> [PROBLEM SET]
[1] Render this sentence from the Roll for Shoes passage below into French: "Anybody can still beat a two-die challenge, but the odds are against them."
[2] Decide whether each statement agrees with the Roll for Shoes passage below. For each, answer yes or no and quote the words of the passage that settle it.
(a) The GM rolls three dice for heroic tasks.
(b) The rules of Roll for Shoes specify how many dice the GM should roll.
(c) Opening an ordinary unlocked door calls for a roll.
[3] Go on with the Roll for Shoes passage below, picking up after its last sentence.

The rules for Roll for Shoes don't specify how many dice the GM should roll, so it's left up to their discretion. Obviously, you can come up with any kind of more or less elaborate schemes for determining an appropriate number, but at least in the games I've run, the following simple scheme has worked quite well:
For ordinary tasks, roll one die. Everybody in RfS has the skill "Do anything (1)". This means that a one-die challenge is something anybody should have at least a 50% chance of succeeding in (but also something that most people should have a reasonable chance of failing; see below).
For challenging tasks, roll two dice. Anybody can still beat a two-die challenge, but the odds are against them. Even skilled characters have a fair chance of failing. Success is always awesome.
For heroic tasks, roll three dice. A random person will be almost sure to fail a three-die challenge, and it's risky for pretty much anybody. At least in my short games, level 4 skills are fairly rare (and pretty narrow in scope), so nobody really finds three-die challenges easy.
For nearly impossible tasks, roll four (or more) dice. IME, these kinds of challenges tend to happen only when players randomly attempt something they really should not be able to do, like jumping over buildings in a non-superhero game. You may sometimes want to just outright refuse such attempts, especially if someone tries to use them for XP farming. (I've never had that happen, but in principle, a sufficiently munchkinly player could try it.) Use your judgment, and see last paragraph below.
And finally:
For trivial tasks, don't roll. If a player wants to, say, open an ordinary unlocked door, that doesn't call for a roll. They just do it.
...that is, unless they really want to roll for it. A key feature of Roll for Shoes is that players can roll for anything — like, say, seeing whether they have shoes on.
Such situations are usually best treated as the player attempting to overdo the action, hoping for some impressive extra result, while also taking the risk of comically failing a task that should be trivial. So think of something awesome that should happen if the player succeeds really well ("You slam the door open, and knock over a goblin lurking just behind it, who hits another goblin behind him and knocks him over, too."), and something ridiculous that should happen if they fail ("The door comes off the hinges and hits you on the head."), and then roll one die.

> [SUPPLIED DATA]

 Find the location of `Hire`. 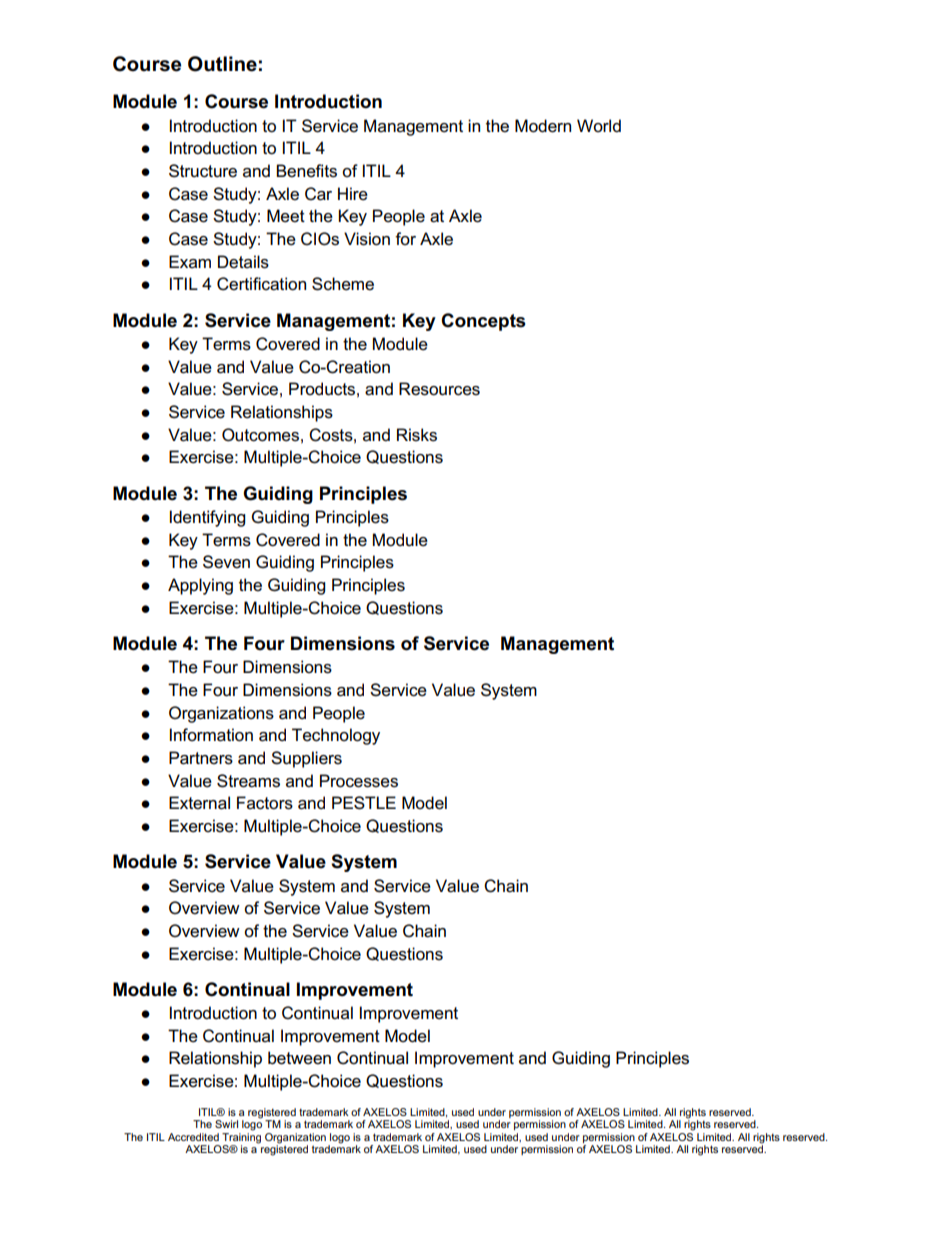

Hire is located at coordinates (353, 194).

> [THE RESPONSES]
[1] N'importe qui peut encore remporter un défi à deux dés, mais les probabilités jouent contre lui.

[2]
(a) Yes: "For heroic tasks, roll three dice."
(b) No: "The rules for Roll for Shoes don't specify how many dice the GM should roll"
(c) No: "If a player wants to, say, open an ordinary unlocked door, that doesn't call for a roll."

[3]
Also, don't be afraid to improvise new mechanics if you think the situation calls for them. For example, for the final challenge in my last game, which involved competition between teams, I had the players describe how they would contribute to the team effort (and how they built on each other's contributions) using their specific skills, and then had them roll one die per player, plus one for each skill they managed to apply to the task; those dice were then pooled and compared to an arbitrary dice pool I rolled as the GM to represent the competing teams. It was completely ad hoc, but also a really awesome ending to the game.
Of course, these are all just my personal guidelines, suited for the way I run the game; one of the nice things about microsystems like RFS is that they're more of a starting point than a complete ruleset, so every GM and every group can develop their own way of doing things. Also, even for me, this is the first time I've even tried to describe the ad hoc way I choose challenge difficulties in any kind of systematic way; the real method I use is pretty much summarized in the headline at the top of this answer.
Also, I suspect a lot of this depends on the type of games you run, as well as on your players. I typically run short games that rarely end up involving combat or recurring enemies, so I've never felt a need to explicitly stat up (i.e. select skills for) NPCs. I've also noticed that my players frequently forget to mark or use XP, even if I remind them about it, which probably slows down skill gain somewhat. I'm also fairly strict about the rule that new skills must be narrower in scope than the one that was used to gain them, so even if players do end up gaining high-level skills, they're not very often applicable (at least not without either clever planning by players or fancy footwork by the GM).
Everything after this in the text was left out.